The reflection covers different themes at the heart of the author’s expertise, such as ageing population, labour’s contribution to growth, migratory flows, income inequality, and quality of education, for which theoretical argumentation and corrected official figures are mobilised. The rich and at times technical discussion envisages unavoidable adjustments and perilous conditions. The rest of the book analyses rebalancing of growth, from a model drawing on an accumulation of factors (labour and public investment) and export of low-quality manufactured goods, towards a process based on innovation and domestic consumer demand, especially for services. The chapters on recommendations and policies and on pitfalls to avoid are particularly interesting, especially given the author’s proximity to the authorities. The discussion implicitly deals with the difficulty of abandoning China’s traditional policy of macro-economic support such as its industrial policies, regional strategies, and stimulus packages in favour of those that would actually boost modernisation of the industrial structure and innovation.
The book is divided into 12 thematic chapters. At about 15 to 20 pages each, they offer a persuasive analysis of the sources of growth deceleration, the risks to be overcome if China is to become a developed economy, and different proposals for economic policies to get there.
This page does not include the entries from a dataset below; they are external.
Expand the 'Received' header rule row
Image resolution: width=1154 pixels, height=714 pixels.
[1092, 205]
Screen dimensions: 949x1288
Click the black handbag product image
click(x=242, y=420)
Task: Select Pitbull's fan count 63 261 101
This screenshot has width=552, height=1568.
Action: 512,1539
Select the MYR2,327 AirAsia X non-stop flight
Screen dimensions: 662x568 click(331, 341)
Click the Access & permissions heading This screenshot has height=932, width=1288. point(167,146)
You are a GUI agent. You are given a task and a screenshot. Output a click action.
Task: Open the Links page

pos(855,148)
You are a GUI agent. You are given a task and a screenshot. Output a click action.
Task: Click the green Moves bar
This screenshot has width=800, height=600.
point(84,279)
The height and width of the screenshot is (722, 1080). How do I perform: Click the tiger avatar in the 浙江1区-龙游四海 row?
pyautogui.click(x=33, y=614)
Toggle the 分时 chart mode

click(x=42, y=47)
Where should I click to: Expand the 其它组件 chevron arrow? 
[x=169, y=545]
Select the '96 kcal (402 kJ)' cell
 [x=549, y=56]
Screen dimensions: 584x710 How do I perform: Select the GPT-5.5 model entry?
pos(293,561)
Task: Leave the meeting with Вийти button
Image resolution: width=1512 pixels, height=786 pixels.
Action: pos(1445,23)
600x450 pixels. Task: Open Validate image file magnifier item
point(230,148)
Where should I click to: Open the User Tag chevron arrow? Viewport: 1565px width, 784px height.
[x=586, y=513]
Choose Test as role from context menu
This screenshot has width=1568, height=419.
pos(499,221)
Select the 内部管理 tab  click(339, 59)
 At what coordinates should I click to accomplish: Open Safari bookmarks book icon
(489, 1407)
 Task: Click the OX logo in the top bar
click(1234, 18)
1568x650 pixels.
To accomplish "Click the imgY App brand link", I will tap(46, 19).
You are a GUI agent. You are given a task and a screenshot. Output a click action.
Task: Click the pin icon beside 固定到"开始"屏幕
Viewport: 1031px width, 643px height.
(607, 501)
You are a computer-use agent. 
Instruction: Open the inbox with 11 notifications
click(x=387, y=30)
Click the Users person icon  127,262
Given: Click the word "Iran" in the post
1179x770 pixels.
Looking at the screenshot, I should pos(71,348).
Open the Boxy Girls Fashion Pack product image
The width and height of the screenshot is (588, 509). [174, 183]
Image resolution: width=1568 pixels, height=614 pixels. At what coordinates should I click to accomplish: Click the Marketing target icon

The analysis often refers to the experience of China’s neighbours, such as South Korea and Japan.
The first six chapters discuss the relevance for China of the dual sector development theoretical framework and demonstrate Chinese specificity when it comes to demography’s contribution to economic growth. Chapter 1 sets the scene, describing the advantage of lagging behind economically while in a trajectory of catching up: borrowing, purchasing, and imitating technologies that already exist overseas makes for rapid growth, which however inexorably slows as the technological gap begins closing. China is nearing this crossroads. Chapter 2 turns to the theory of dual economy development characterised by a surplus of farm labour. In this model, workers’ migration towards urban industry naturally fuels the industrialisation process and productivity gains. This engine, which worked full steam in boosting China’s growth, is now nearly extinguished. Chapter 3 relies on recent detailed data to show that in the middle of the last decade, China reached what is called “the Lewis Turning Point,” after which the extinction of surplus labour led to wage increases and contributed to growth deceleration. Chapter 4 describes the end of the demographic dividend linked to the reduction in the proportion of the working-age population, while Chapter 5 discusses the inexorably aging population. Chapter 6 examines the possibility of such evolutions, pegging China in the category of middle-income countries that are unable to join the ranks of rich nations.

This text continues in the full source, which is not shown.